Saqueib Ansari

Posted on Apr 14 • Originally published at qcode.in

Why Your Laravel Queue Stops Processing Without Telling You

#laravel #queues #php #debugging

Most Laravel queue “bugs” aren’t bugs—they’re missing feedback loops. If a job can fail without paging you (or at least showing up somewhere you actually look), it will. The fix is not “add more retries” or “restart the worker more often”. The fix is to make failure observable, make retries intentional, and make “lost work” impossible to ignore.

This post is a production-focused checklist of the silent failure modes I see most often in Laravel queues, why they happen, and how to harden your setup so you detect, alert, and recover quickly.

The silent failure pattern: your queue is working… until it isn’t

A queue feels healthy when:

queue:work is running
Horizon (or your process manager) shows workers online
jobs are being pushed

But “healthy” is not “reliable”. Silent failure usually looks like one of these:

jobs stop being processed for minutes/hours with no alerts
jobs are processed but do nothing (early returns, swallowed exceptions)
jobs fail and get retried forever (or die) without anyone noticing
jobs are “processed” but side effects don’t happen (DB committed, external API not called, emails not sent)

The root cause is almost always one of:

the worker process is alive but stuck
the job is failing in a way that doesn’t surface
the job is being released/backed off indefinitely
the queue driver semantics are misunderstood

If you only take one recommendation: treat queue health as an SLO with alerting, not as a background implementation detail.

Failure mode 1: the worker is running but not processing (stuck/hung)

The most dangerous state is a worker process that’s alive but not making progress. Your supervisor says it’s “RUNNING”, but jobs pile up.

Common causes:

long-running jobs without timeouts (HTTP calls with no timeout, stuck I/O)
deadlocks or slow queries holding a connection
memory leaks causing swapping / GC thrash
a single job monopolizing the worker

What to do (opinionated)

1) Set hard timeouts at multiple layers:

job-level timeout
worker-level --timeout
HTTP client timeouts

2) Make “no progress” alertable:

alert on queue depth (backlog)
alert on oldest job age
alert on Horizon “wait time” (if using Horizon)
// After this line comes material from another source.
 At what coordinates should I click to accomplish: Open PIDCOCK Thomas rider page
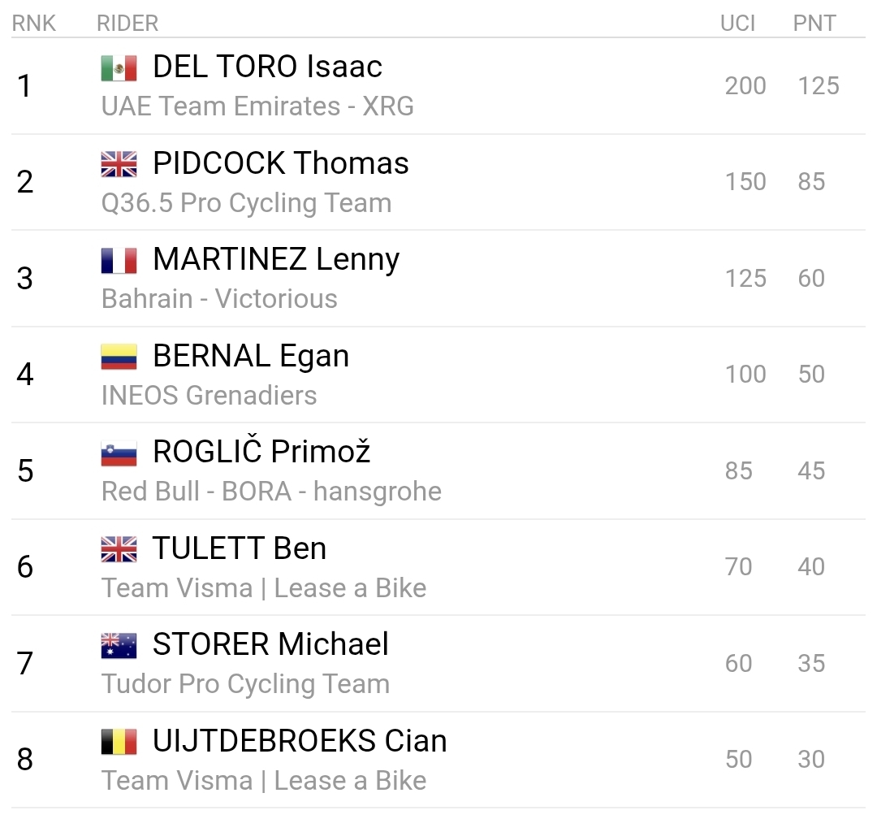pyautogui.click(x=280, y=164)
3) Prefer more workers with shorter jobs over fewer workers with long jobs. Long-running jobs are where silent failures breed.

Example: enforce timeouts and fail fast

<?php

namespace App\Jobs;

use Illuminate\Bus\Queueable;
use Illuminate\Contracts\Queue\ShouldQueue;
use Illuminate\Foundation\Bus\Dispatchable;
use Illuminate\Queue\InteractsWithQueue;
use Illuminate\Queue\SerializesModels;
use Illuminate\Support\Facades\Http;

class SyncVendorCatalog implements ShouldQueue
{
    use Dispatchable, InteractsWithQueue, Queueable, SerializesModels;

    // Hard stop for the worker
    public int $timeout = 60;

    // Don’t keep retrying forever; make it loud
    public int $tries = 3;

    // Optional: prevent a job from being attempted too long after it was queued
    public int $maxExceptions = 1;

    public function handle(): void
    {
        $response = Http::timeout(10)           // connect+read timeout
            ->retry(2, 200)                     // short retry with backoff
            ->get('https://api.vendor.com/catalog');

        $response->throw();

        // … process payload
    }
}

This does two important things:

the job cannot hang indefinitely
failures become deterministic (you’ll hit failed_jobs after tries)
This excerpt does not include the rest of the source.